> Kutipan Dokumen

================

Kamis, 08 November 2012

Pagi itu Masih Basah

Pagi itu masih basah. Kudaki panser kunoku dengan kecepatan standar. Kukejar waktu yang jelas takkan pernah berpihak kepada siapapun, termasuk kepadaku. Setelah mengikuti acara pengeluaran keringat, segera kurapatkan barisan di base camp favorit. Sesampai di sana. Kulihat beberapa orang sedang termangu. Ada yang sibuk dengan handphone, ada yang sibuk dengan pena dan buku, juga ada yang sibuk menghitung perputaran arah jam. Begitulah kondisi di Base Camp.

Mereka adalah teman-teman atau lebih tepatnya rekan seperjuanganku. Masih berbalut dengan ratusan keringat yang menucur deras, kuambil sebotol air putih dan keluar. Duduk di atas Panser kuno buatan tahun 1996 produksi kota yang pernah menderita karena Perang Dunia II, Jepang. Kunamai panserku ini Yamaha Alfred. Saat itulah seorang rekan seperjuangan datang menemuiku. Rekan yang juga berkeringat setelah memeras badannya di bawah terik mentari. Ia bernama U. Kami lebih akrab memanggilnya Pak U.

================

> Data Tersimpan
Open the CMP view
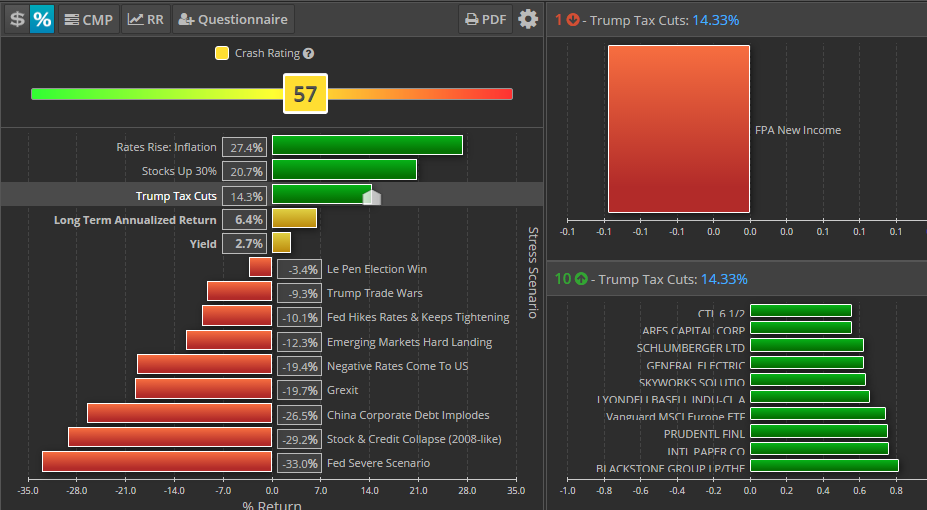Screen dimensions: 927x510 coord(88,19)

================

> Perintah Tugas 1
Dalam cerita "Pagi itu Masih Basah", apa nama yang diberikan narator untuk panser kunonya?
> Perintah Tugas 2
Tuliskan lanjutan cerita "Pagi itu Masih Basah" setelah kalimat terakhirnya.

> Jawaban 1
Yamaha Alfred.

> Jawaban 2
Posisi kami berhadapan seolah kandidat presiden yang beradu janji. Angin mengibaskan aroma tanah basah. Maklum, semalam hujan. Seorang santriwati lewat. “Ihirrrr,” goda santriwan yang kebetulan duduk tak jauh dari tempat kami berada. Sontak, panadangan mata kami tertuju pada dua gambar tokoh yang lucu. Kami pun tersenyum melihat tingkat manusia itu. Hingga akhirnya ungkapan provokatif Pak U mendiskreditkanku dalam berbabagi posisi. Si rekan ini menggodaku, perjodohan yang sama sekali tak lucu.

Perbincangan pun dimulai. Dimulai dengan background history  hidup Pak U, hingga kisahnya mendapatkan istrinya. Kali ini aku lebih banyak diam. Hal ini disebabkan posisiku, yang ibarat petinju aku masih berada dalam kelas amatir sedangkan Pak U duduk dalam kelas Professional.
“Itu lho, Pak. Thik masak nggak ada?” kata Pak U.
“Wah, nggak, Pak. Saya belum berpikir ke situ,” jawabku.
Dengan gaya khasnya, Pak U mencibirku.
“Alah, njenengan ini,” ujar Pak U.
“Saya kadang merasa minder, Pak. Bagaimana kalau misalnya orang tua si calon merendahkan Saya. Orang tua manapun tentu ingin agar anaknya hidup lebih baik kan, Pak?” tanyaku pada Pak U
“Iya, Pak. Njenengan benar. Tapi mungkin beda ceritanya, kalau si cewek melek agama. Dia pasti akan berpikir, masih ada Yang Maha Kaya. Cewek yang melek agama akan lebih bisa menghargai hidup dan menerima,” jawab Pak U.
Aku lebih cenderung diam, karena aku tahu kapasitasku.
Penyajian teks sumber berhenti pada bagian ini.